Ken Prescott said...

Really, this isn't ancient history. I remember when it happened. Where were you when it happened -- sucking on your baby bottle while soiling your nappies?

1. I was there. I may have misremembered exactly who deactivated the divisions, but Clinton made it damn near impossible to reconstitute them in anything under two decades with his defense infrastructure policies (a lot of money that went to storing and maintaining production tooling was eliminated, and the tooling was subsequently scrapped; a lot of bases that could've been maintained as DoD property were sold off, frequently to developers who made generous donations to Bubba and Company). Funny how you neglect to mention that part.

2. I do not believe that you were actually there. There is no way, given your demonstrated lack of anything resembling good manners, that you will ever live past the age of 12. I've seen people get shanked for milder insults than what you tend to pass out.

BadTux said...

Welcome to the Internets. If you hand out insults, you tend to get insults in return.

As for where I was, let's just say that in February 1984 I walked into the air force recruiter's office to sign up, and leave it at that. Obviously I wasn't a toddler at the time, heh. Way I saw it was a combination of getting out of town ASAP, getting college money, and doing something to help defend my country. As for why the Air Farce, growing up underneath the end of the Barksdale AFB runway probably had something to do with that :-).

Regarding the current infrastructure, we still have sufficient infrastructure to support a much larger force than we are supporting. Note that Clinton did *not* suggest what bases to close. This was a base closings commission created by Congress and reporting to Congress. Also note that this law was passed under the (drumroll) GEORGE H.W. BUSH ADMINISTRATION. Yeppers, by the Base Closure and Realignment Act of 1990. Google it.

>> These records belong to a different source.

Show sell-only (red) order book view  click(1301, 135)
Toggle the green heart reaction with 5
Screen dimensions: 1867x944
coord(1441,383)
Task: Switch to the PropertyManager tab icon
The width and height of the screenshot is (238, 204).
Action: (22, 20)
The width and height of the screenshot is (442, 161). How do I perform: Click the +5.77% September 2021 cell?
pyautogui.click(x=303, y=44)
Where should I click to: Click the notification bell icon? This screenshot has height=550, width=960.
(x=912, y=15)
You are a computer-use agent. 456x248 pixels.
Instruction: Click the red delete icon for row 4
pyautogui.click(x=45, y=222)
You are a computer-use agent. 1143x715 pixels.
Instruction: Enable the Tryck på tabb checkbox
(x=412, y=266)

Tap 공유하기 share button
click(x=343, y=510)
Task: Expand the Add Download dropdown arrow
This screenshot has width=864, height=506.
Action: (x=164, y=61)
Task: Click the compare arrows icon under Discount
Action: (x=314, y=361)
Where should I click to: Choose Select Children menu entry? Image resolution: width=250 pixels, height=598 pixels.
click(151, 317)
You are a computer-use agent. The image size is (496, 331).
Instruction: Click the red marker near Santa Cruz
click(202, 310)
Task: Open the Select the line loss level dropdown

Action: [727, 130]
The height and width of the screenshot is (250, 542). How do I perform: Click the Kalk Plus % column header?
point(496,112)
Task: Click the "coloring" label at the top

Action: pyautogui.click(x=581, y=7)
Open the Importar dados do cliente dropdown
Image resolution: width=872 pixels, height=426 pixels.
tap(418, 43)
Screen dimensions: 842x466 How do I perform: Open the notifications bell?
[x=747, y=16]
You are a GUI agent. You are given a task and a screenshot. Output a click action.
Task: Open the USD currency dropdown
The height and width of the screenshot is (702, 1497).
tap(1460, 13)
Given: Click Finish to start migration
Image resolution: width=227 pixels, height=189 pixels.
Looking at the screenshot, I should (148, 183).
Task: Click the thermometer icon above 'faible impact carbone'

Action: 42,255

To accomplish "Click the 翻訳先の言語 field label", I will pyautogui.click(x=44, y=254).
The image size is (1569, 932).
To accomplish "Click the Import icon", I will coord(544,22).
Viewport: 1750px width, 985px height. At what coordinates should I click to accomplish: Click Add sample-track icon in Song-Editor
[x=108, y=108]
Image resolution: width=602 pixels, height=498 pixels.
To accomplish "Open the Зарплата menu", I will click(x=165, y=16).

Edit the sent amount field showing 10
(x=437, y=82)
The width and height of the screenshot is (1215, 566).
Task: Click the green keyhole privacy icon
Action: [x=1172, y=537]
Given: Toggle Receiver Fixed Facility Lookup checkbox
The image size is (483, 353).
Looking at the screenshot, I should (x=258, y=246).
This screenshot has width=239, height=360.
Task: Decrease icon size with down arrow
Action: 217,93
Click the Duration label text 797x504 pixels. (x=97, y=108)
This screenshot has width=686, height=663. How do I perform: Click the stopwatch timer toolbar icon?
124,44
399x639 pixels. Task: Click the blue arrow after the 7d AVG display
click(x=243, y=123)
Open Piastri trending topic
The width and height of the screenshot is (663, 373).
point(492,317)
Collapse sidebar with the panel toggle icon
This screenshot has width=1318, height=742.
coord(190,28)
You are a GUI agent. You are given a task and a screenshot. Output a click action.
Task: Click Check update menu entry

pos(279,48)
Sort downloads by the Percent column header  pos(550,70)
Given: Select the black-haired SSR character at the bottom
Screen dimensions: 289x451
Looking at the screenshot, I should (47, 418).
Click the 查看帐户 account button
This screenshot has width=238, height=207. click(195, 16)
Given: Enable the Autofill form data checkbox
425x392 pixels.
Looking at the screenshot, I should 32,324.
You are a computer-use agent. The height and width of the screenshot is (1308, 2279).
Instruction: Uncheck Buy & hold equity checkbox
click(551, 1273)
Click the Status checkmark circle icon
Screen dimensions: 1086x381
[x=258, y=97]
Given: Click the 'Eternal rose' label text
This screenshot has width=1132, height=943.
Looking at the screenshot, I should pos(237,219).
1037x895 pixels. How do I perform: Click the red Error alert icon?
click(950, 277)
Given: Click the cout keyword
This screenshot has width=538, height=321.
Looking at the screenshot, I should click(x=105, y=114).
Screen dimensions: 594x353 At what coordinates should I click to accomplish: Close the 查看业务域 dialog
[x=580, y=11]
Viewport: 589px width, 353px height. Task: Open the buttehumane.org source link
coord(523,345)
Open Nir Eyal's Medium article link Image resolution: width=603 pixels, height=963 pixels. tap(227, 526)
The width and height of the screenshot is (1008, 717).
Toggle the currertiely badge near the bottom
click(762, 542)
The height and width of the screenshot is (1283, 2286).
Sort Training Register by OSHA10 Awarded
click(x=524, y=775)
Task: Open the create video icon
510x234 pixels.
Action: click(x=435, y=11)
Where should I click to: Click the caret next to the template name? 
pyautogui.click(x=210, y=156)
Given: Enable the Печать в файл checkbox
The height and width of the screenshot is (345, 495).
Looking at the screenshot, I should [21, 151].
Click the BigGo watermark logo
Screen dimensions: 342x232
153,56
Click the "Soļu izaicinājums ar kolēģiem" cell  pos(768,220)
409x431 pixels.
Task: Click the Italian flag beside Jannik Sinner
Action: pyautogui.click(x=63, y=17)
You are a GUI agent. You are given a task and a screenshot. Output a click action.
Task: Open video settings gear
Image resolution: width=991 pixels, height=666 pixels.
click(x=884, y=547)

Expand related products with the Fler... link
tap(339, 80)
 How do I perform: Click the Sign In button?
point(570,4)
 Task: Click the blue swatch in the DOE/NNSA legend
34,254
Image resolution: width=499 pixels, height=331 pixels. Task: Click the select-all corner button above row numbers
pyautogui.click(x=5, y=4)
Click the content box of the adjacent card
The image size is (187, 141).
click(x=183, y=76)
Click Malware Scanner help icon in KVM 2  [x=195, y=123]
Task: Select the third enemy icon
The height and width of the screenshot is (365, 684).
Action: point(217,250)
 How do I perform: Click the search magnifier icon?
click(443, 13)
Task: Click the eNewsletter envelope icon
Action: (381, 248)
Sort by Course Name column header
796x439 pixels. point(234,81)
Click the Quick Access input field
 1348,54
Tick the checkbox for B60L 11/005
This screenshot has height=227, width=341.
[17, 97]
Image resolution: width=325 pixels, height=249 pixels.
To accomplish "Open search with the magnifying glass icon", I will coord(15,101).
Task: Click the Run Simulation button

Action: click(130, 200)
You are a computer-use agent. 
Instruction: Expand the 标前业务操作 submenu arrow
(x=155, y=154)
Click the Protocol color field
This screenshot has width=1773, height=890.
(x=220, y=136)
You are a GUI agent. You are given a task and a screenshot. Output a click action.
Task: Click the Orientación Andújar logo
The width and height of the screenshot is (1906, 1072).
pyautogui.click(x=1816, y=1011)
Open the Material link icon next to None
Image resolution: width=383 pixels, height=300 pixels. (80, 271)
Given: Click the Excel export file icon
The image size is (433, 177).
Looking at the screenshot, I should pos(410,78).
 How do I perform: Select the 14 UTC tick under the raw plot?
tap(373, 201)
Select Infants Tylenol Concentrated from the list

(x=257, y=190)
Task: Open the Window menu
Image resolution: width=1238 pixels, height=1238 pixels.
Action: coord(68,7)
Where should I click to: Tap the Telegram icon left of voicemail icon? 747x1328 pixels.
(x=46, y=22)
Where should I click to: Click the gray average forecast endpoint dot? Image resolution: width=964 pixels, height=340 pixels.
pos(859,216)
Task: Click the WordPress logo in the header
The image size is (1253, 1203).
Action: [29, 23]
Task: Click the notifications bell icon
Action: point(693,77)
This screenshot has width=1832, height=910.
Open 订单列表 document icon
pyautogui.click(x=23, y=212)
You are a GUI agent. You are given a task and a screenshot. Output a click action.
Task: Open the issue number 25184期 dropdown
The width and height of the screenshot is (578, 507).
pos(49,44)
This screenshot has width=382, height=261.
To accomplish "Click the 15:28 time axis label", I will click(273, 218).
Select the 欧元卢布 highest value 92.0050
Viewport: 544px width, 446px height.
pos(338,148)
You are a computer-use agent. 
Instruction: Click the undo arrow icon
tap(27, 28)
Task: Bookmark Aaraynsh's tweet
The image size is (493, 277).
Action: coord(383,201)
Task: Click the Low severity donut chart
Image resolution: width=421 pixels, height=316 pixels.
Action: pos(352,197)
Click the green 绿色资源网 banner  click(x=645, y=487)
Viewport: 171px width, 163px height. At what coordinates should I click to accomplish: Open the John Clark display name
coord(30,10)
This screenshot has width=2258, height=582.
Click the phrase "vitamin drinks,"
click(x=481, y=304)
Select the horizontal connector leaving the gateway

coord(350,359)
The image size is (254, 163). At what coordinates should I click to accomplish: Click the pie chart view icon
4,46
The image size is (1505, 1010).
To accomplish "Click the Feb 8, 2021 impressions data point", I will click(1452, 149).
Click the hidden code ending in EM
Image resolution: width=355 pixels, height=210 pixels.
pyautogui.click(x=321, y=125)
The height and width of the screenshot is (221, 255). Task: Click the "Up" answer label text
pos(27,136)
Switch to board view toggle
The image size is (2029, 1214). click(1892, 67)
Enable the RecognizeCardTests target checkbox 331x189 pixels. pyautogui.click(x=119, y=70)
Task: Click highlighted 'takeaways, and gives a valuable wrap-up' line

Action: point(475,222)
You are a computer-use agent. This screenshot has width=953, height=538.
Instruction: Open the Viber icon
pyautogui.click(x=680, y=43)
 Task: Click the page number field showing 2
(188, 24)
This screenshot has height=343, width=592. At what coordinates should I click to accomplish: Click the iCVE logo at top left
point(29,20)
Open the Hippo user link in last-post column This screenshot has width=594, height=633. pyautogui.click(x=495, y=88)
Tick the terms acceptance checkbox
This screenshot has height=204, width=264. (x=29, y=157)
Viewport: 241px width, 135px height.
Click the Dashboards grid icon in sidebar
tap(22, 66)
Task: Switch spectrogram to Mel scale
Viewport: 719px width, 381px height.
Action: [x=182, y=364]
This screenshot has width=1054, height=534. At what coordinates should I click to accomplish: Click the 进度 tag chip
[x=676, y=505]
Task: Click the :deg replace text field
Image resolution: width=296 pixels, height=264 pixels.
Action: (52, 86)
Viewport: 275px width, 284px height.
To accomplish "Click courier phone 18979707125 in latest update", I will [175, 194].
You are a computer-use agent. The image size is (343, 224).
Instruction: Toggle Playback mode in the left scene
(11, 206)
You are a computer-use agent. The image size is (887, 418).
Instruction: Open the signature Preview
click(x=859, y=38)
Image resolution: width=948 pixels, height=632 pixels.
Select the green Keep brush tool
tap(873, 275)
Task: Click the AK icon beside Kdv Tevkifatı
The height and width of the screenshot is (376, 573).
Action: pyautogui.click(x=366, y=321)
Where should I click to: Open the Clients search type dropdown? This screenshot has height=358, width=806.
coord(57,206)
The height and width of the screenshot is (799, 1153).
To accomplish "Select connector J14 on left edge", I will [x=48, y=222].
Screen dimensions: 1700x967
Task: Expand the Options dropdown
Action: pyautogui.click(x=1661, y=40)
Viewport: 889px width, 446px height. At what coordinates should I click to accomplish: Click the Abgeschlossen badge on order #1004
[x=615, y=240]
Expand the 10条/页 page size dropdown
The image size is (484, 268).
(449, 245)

In short, you seem to be misrepresenting yet another thing done by other people as being done by President Clinton. So it goes. And I will continue to point out that President George W. Bush has been President for SEVEN YEARS now, and had a Republican Congress for six of those years. We tooled up for and won WWII in less than five years, going from a U.S. Army that had only eighteen tanks that had cannons on them (yeppers, every tank in the U.S. arsenal in 1939 was an obsolete type armed with machine guns except for a few of the brand-new M2 tanks armed with the totally awesome 37mm M3 cannon that wouldn't even scratch the paint on a Panzer) to a U.S. Army that had tens of thousands of tanks by 1944. Even if President Clinton had been evil incarnate, President Bush has had seven years to reverse anything President Clinton did -- and has not done so. He hasn't even reversed President Clinton's decision to reduce the Army to 10 divisions from 12 divisions, which would be a fairly easy decision to reverse given that so many of our troops are overseas now. He has not done so, and neither McCain nor Obama are proposing to do so. That is not how you ramp up a nation's armed forces to produce a force capable of achieving victory :-(.